It happens the same way. I’m kicking back with a book to keep me company. Then out of nowhere someone approaches me, usually someone who’s offended by the presence of a book. “Why do you do that?” he’ll ask. It’s always a guy. “Do what?” I say, hoping that they’re referring to my posture, the tendency for my leg to shake, anything but the book in my hands. “Why do you read?” he’ll go on to say with a rather disgusted look, perhaps judging me on my choice of entertainment, “it’s boring and it takes too long.” My, my, my, where do I even begin?

Why do you read? I get asked this question at least a couple times a week, and it’s never sincere either. It’s always out of disdain. Whether by a relative, a friend, or a total stranger; they ask me all the same. I might as well be holding a gun instead (at least with a gun they’ll leave me alone). The answer to the question is simple. I read because I like stories. They’re my form of nourishment. To quote Tyrion from Game of Thrones, “a mind needs books like a sword needs a whetstone.” Books entertain as well as inform. And reading engages the mind as well as the heart. Quite simply, we need to read in order to relate and connect to the world around us. Stories set us free. They’re my obsession, really. And we all have obsessions. So what makes mine so alien to others? Unfortunately, it’s because the very act of reading has suffered a lot of unfair prejudices.

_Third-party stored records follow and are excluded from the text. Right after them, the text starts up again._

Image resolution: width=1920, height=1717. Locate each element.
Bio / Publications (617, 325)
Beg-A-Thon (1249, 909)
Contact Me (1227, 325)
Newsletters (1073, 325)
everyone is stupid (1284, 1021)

How I look when people ask me why I read

The uninitiated believe reading to be a chore. A mindless task. A burden. For me, it’s quite the opposite. Reading sparks my imagination and fills my heart with wonder. I can’t think of anything more rewarding than that. Others don’t see it that way. It’s disheartening to hear people deny the fact that they read, as if it’s uncool or perhaps no longer trending. In truth, we read every day. You may not like to read books, but you undoubtedly read the movies and the television shows you watch (insert collective gasp here). Watching is the mere act of you sitting and staring at the screen. The “reading” is what happens in that noggin of yours as you process it all. How else are you able to summarize a movie or quote it later on? My friend, that’s because you are reading. Boom. Plot twist.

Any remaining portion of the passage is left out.